Group Velocity

The wave transfers the energy with the group velocity. Whether the group velocity is positive or negative is quite important considering the energy transfer. Using the dispersion relation, equation (3.37), The group velocity

$$v_g(R)=\frac{d \omega}{d k}={\rm sign}(k)\frac{\vert k\vert c_s^2-\pi G \Sigma_0}{\omega-m\Omega}.$$ (3.40)

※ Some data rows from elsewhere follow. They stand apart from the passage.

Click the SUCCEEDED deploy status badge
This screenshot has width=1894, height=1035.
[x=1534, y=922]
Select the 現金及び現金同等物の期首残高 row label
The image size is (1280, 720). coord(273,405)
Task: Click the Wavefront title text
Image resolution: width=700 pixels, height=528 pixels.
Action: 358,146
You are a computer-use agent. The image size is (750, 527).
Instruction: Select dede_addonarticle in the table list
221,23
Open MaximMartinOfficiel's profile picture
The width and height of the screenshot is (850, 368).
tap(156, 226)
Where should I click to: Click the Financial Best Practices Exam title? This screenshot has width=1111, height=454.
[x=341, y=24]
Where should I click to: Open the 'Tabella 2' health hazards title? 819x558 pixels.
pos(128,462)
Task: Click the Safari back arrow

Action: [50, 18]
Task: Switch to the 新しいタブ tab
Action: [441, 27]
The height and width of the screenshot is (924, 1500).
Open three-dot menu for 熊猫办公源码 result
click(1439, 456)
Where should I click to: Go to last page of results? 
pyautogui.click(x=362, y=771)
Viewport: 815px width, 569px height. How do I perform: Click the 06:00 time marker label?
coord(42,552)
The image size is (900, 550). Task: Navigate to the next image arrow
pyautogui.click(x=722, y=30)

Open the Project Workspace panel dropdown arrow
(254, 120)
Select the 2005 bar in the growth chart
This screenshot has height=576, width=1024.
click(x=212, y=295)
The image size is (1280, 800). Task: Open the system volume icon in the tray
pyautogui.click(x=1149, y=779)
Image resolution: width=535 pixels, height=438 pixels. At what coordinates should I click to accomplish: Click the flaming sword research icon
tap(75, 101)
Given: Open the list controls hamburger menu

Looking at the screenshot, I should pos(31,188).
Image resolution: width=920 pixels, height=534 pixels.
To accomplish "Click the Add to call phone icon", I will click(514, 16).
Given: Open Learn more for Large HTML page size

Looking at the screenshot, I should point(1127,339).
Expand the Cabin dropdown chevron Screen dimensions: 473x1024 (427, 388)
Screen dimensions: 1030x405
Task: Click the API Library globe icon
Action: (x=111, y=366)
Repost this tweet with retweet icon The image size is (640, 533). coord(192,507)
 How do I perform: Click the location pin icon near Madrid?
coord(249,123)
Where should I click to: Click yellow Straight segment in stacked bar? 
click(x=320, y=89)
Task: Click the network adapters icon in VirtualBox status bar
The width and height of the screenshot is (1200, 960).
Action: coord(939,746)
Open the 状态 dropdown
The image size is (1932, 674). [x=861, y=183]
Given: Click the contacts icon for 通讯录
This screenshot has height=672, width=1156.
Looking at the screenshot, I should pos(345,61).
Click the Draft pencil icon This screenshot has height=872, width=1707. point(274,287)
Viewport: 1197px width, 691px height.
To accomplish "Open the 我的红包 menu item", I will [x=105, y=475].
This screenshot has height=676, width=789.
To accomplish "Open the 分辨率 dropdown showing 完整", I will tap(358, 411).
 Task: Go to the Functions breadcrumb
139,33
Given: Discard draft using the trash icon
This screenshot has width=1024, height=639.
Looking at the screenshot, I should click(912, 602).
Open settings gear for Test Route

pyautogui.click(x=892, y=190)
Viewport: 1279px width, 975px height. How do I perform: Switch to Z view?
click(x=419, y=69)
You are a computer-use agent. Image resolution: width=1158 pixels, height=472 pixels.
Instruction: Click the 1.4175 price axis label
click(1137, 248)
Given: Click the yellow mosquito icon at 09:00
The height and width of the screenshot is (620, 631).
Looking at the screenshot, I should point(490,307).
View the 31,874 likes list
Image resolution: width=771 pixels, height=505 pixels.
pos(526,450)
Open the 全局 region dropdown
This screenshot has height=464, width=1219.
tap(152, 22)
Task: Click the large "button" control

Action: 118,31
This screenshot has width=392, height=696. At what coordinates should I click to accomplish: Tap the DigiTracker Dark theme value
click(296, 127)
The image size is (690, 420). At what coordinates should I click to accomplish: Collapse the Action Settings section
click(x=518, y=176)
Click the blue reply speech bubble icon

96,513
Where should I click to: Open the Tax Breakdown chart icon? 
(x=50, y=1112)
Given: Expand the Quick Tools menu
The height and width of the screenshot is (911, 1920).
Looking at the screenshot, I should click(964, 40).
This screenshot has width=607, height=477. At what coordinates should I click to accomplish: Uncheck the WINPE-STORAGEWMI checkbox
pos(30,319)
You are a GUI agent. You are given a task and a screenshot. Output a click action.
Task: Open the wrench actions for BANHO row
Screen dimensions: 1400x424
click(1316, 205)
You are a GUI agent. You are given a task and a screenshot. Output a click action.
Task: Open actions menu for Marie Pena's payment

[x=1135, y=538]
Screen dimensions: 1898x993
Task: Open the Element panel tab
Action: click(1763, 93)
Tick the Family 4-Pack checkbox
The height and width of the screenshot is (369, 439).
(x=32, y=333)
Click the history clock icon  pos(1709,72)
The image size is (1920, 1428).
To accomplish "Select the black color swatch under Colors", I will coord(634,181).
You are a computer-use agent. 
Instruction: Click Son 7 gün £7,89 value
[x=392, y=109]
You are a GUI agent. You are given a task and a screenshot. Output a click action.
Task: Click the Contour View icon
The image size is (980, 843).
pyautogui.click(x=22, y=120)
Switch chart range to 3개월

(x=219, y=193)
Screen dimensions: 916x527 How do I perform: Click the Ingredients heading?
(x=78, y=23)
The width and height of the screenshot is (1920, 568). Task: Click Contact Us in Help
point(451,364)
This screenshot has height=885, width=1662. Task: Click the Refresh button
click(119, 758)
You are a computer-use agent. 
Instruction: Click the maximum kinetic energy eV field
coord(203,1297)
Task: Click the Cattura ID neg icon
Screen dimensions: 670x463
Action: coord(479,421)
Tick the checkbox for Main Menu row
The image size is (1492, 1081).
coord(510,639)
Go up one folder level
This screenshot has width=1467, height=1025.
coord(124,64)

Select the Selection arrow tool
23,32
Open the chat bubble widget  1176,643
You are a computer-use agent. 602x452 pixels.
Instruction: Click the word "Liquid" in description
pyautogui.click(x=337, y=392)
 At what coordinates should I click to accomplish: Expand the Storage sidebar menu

For a region $R > R_{\rm CR}$, $\omega-m\Omega >0$ or $\nu > 0$. On the other hand, for a region $R < R_{\rm CR}$, $\omega-m\Omega <0$ or $\nu < 0$. Consider first the trailing wave. In the region $R > R_{\rm CR}$, long-waves propagate inwardly to the CR, since $\vert k\vert c_s^2< \pi G \Sigma_0$ for long-waves and $\nu > 0$. Short-waves propagate outwardly from the CR, since $\vert k\vert c_s^2> \pi G \Sigma_0$ for short-waves and $\nu > 0$. In the region $R < R_{\rm CR}$, long-waves propagate outwardly to the CR since $\vert k\vert c_s^2< \pi G \Sigma_0$ and $\nu < 0$. Short-waves propagate inwardly from the CR, since $\vert k\vert c_s^2> \pi G \Sigma_0$ and $\nu < 0$. As a result, it is concluded that the long-wave propagates toward the CR and the short-wave does away from the CR. As for the leading wave, the short-wave propagates toward the CR and the long-wave does away from the CR. Assuming that the wave packet is made near the Lindblad resonance points, (1) the long-trailing waves propagate toward the co-rotation resonance points; (2) they are reflected by the $Q$-barrier; (3) they change their character to short-waves and propagate away from the co-rotation resonance points; and finally (4) the waves are absorbed at the center or propagate away to the infinity. (1) the short-leading waves propagate toward the co-rotation resonance points; (2) they are reflected by the $Q$-barrier; (3) they change their character to long-waves and propagate away from the co-rotation resonance points; and finally (4) they reach the Lindblad resonance points and the energy may be converted to the long-trailing waves there. The wave obtains its energy at the resonance points. The density wave transfer the energy to the co-rotation points. Therefore, the density wave theory predicts the galactic stellar disk has spiral density pattern between the inner Lindblad resonance points and the outer Lindblad resonance point if $Q\mbox{\raisebox{0.3ex}{$>$}\hspace{-1.1em} \raisebox{-0.7ex}{$\sim$}} 1$.